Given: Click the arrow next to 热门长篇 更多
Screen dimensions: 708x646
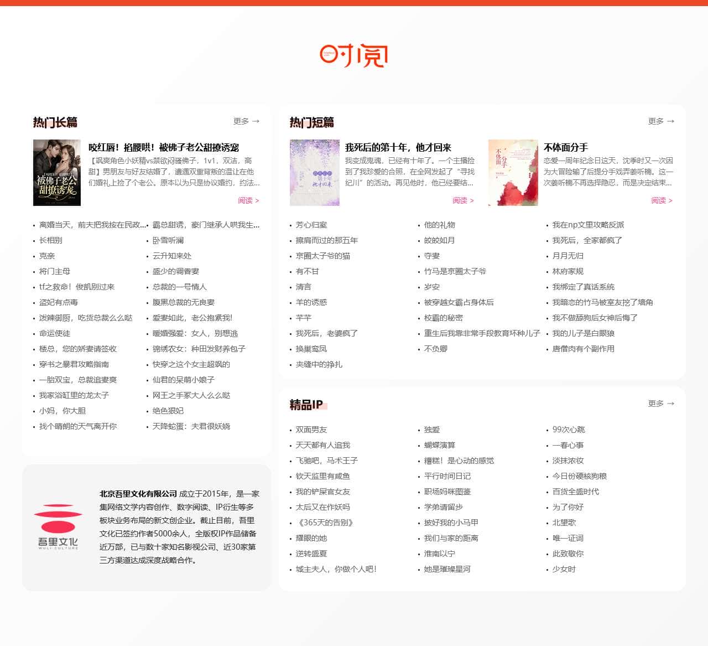Looking at the screenshot, I should [x=256, y=121].
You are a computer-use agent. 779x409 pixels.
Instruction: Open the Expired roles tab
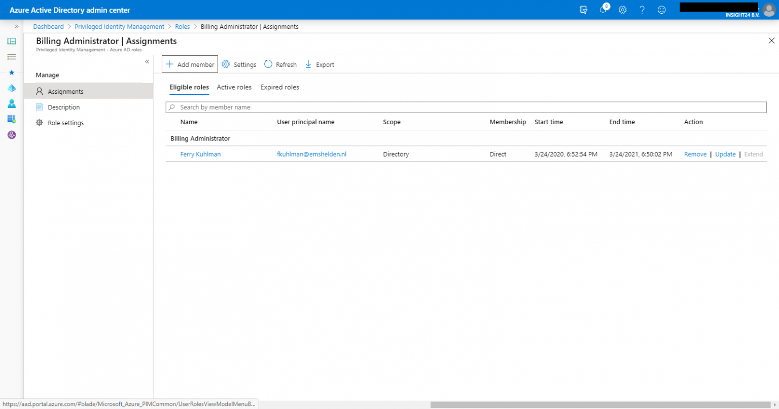pos(279,87)
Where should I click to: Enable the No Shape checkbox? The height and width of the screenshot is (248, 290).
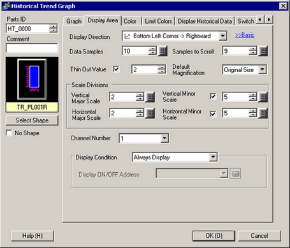9,133
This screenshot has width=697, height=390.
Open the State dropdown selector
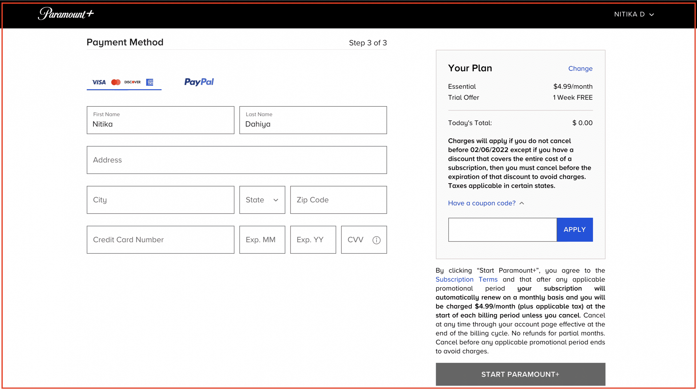tap(262, 199)
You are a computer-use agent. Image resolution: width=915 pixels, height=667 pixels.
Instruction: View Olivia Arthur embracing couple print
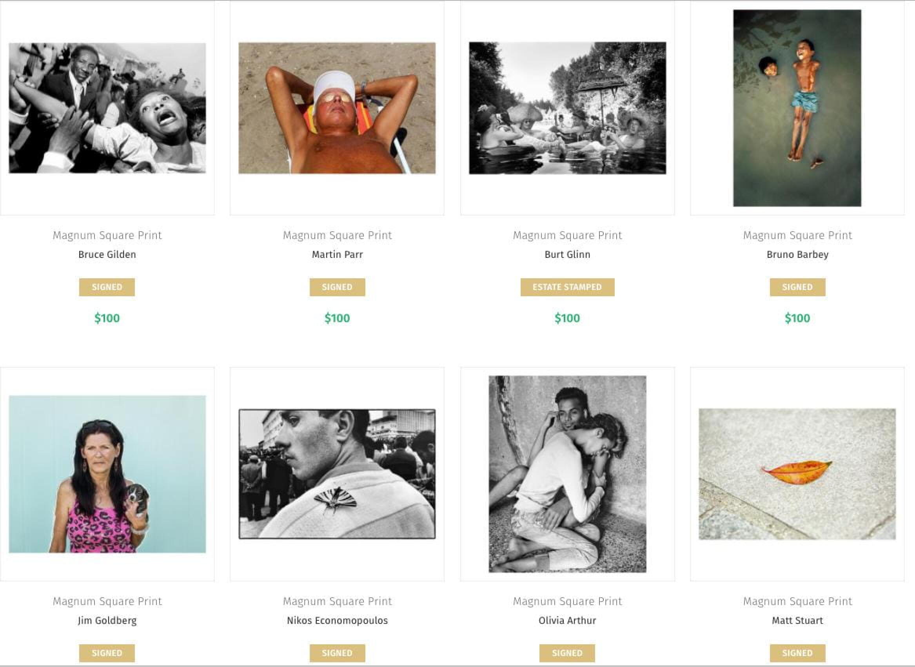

▸ **Exercise details**
An acceptable answer consists of the lines above from the one holding "Open the State dropdown selector" to the end of the data, repeated exactly and containing no pictures.

▸ **Written answer**
Open the State dropdown selector
tap(262, 199)
You are a computer-use agent. Image resolution: width=915 pixels, height=667 pixels.
Instruction: View Olivia Arthur embracing couple print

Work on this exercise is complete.